The witness finally spoke, voice low.

"I cannot."

The Court did not argue.

It stamped.

"AUTHORITY SEIZURE: INITIATED."

The witness's eyes widened slightly. For the first time, his calm cracked. His bell at his waist rang by itself, one sad note, as if it was warning him that the Court was about to rip his protection away.

Shan Wei did not smile. He did not celebrate. He only watched.

Because Shan Wei did not need anger here.

He needed truth.

The Court spoke again.

"NAME THE REQUESTER."

The witness's throat moved. His lips parted. Then he tried to twist the answer, like a man trying to walk around a trap.

"It came from… Heaven."

The Court stamped again, colder than before.

"NON-ANSWER."

The witness's shoulders tensed. His bell rang again. This time, the sound was sharper, like something breaking.

The Silent Bell envoy at the boundary closed his eyes for one moment. When he opened them, they were hard.

"You will doom us all if you keep hiding," he said.

The witness's eyes flicked to him again. There was fear there now. Not fear of Shan Wei. Fear of the name.

Shan Wei's voice stayed quiet, but it carried weight.

"I will not kill your monastery for the truth," he said. "But I will not let you hide it either."

The witness's breathing became shallow.

Then, finally, he spoke.

He said one name.

And when he said it, the Causality Court's spirals stuttered like the world itself had been slapped.

"The requester was…" the witness whispered, "…the Star-Script Regent of the Eternal Celestial Heaven."

Outside the Court, the sky trembled. It was not thunder. It was a far-off feeling, like a giant eye turning.

The Pavilion masks froze.

The Conclave proxies who had been watching from a distance went pale. Some stepped back without thinking.

Even the Ruin Court scouts stiffened, like scholars hearing a forbidden title.

Yuerin's shadows stopped moving for one heartbeat.

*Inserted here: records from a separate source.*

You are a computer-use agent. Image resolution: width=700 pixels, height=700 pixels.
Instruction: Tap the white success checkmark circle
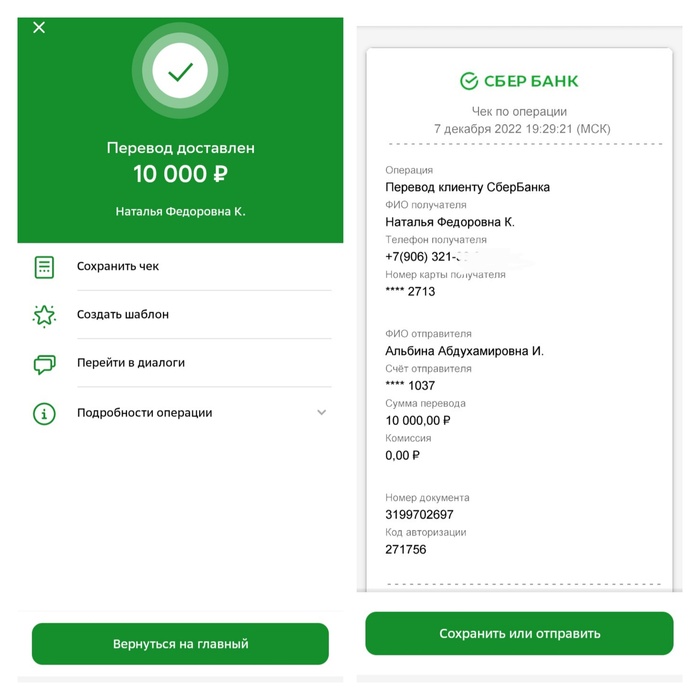[180, 71]
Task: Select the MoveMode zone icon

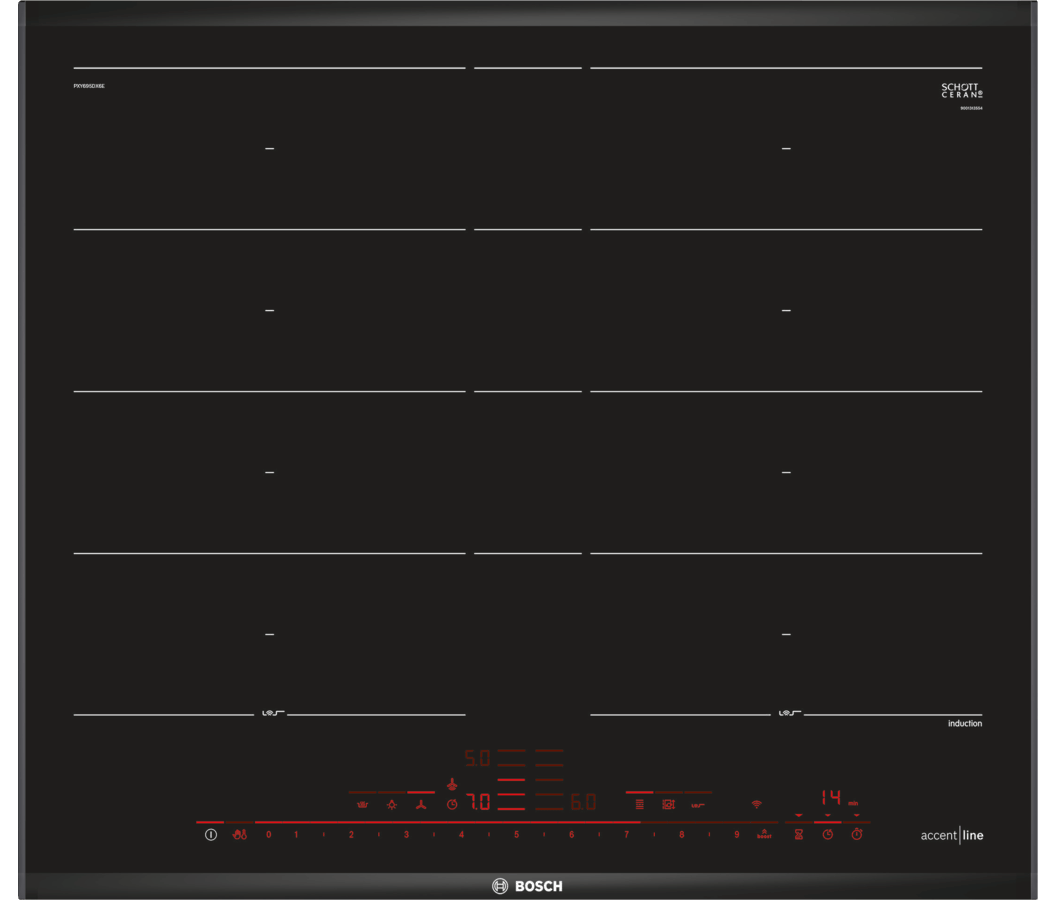Action: click(x=668, y=804)
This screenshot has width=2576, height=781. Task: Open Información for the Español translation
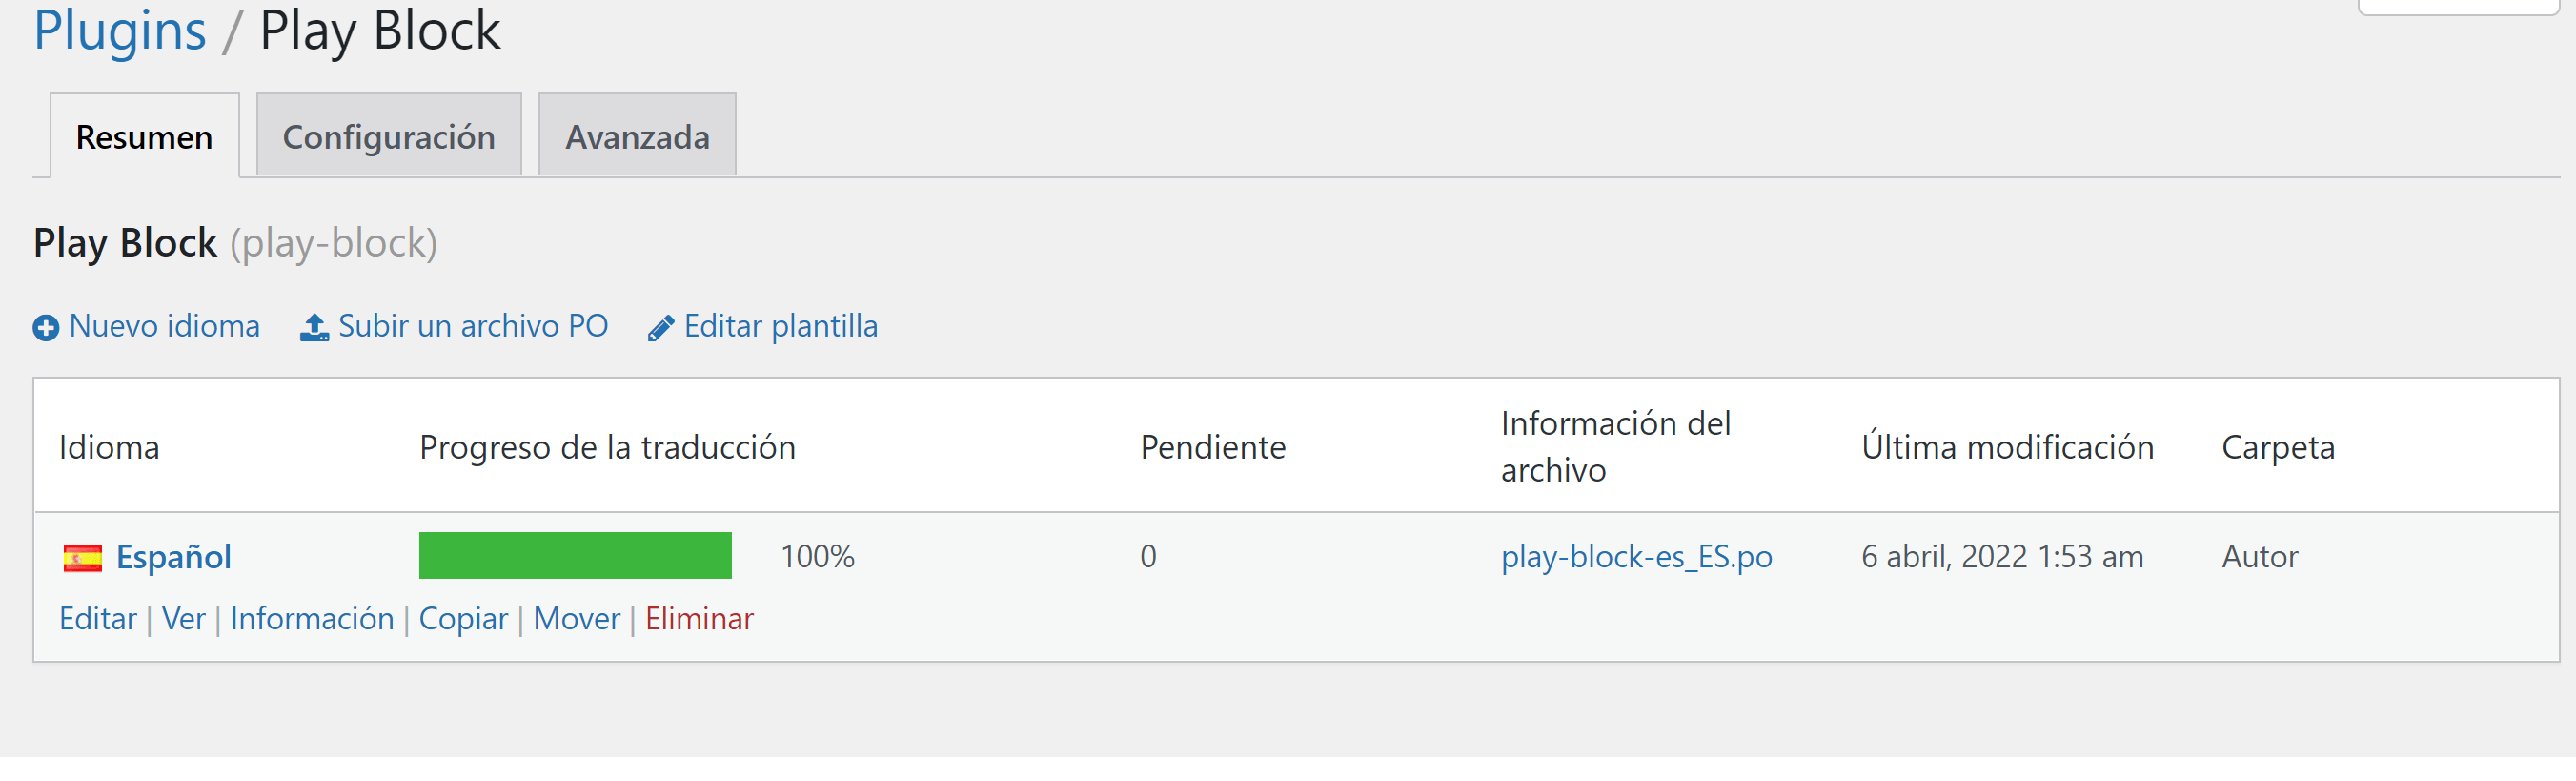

Xuan Chi's moonlight threads flickered.

And Drakonix, half out of the cocoon, lifted his head slightly, as if he had heard a predator's name.

Inside Shan Wei's chest, the sealed Heart reacted like it had been stabbed.

It hissed inside him, low and hateful.

"Him."

Shan Wei's hand pressed harder on his brand. His eyes did not change, but something in the air around him became colder.

The Court stamped fast.

"REQUESTER IDENTIFIED."

"SEAL ORDER CONFIRMED."

"EXECUTION REVIEW: UPDATED."

The Ledger Warden's mask tilted toward Shan Wei.

"Returning Thread is now confirmed as targeted by higher realm authority," it said in its flat voice.

The Silent Bell envoy's bell trembled so hard it looked like it might shatter.

Shan Wei's voice stayed calm.

"So a higher realm wanted my bonds sealed," he said. "And they used your monastery to do it."

The witness's face went gray. He looked like a man who had just admitted a sin that could crush an entire mountain.

Outside, the masks moved again, panic now mixed into their silence.

Because the moment a higher realm name was spoken in Court, everything changed. Contracts became smaller. Plans became weaker. Enemies became afraid of being seen.

But one mask still stepped forward, voice tight.

"It doesn't matter," the assassin said. "We will still kill you."

Shan Wei's gaze turned slightly toward the battlefield through the link. He did not shout. He did not rage.

He gave one calm command, like an emperor moving a piece on a board.

"Zhen," he said, "push."

Zhen's eyes flashed.

"YES, MASTER."

The moving fortress dome surged forward like a wall that decided to walk.

The masks stumbled back as the pressure hit them like a mountain falling.

Drakonix's flame flared, and for the first time, the flame did not only burn paper or wires.

It burned the space in front of him.

A prismatic line of fire cut across the ground, forcing the masks to retreat or be swallowed.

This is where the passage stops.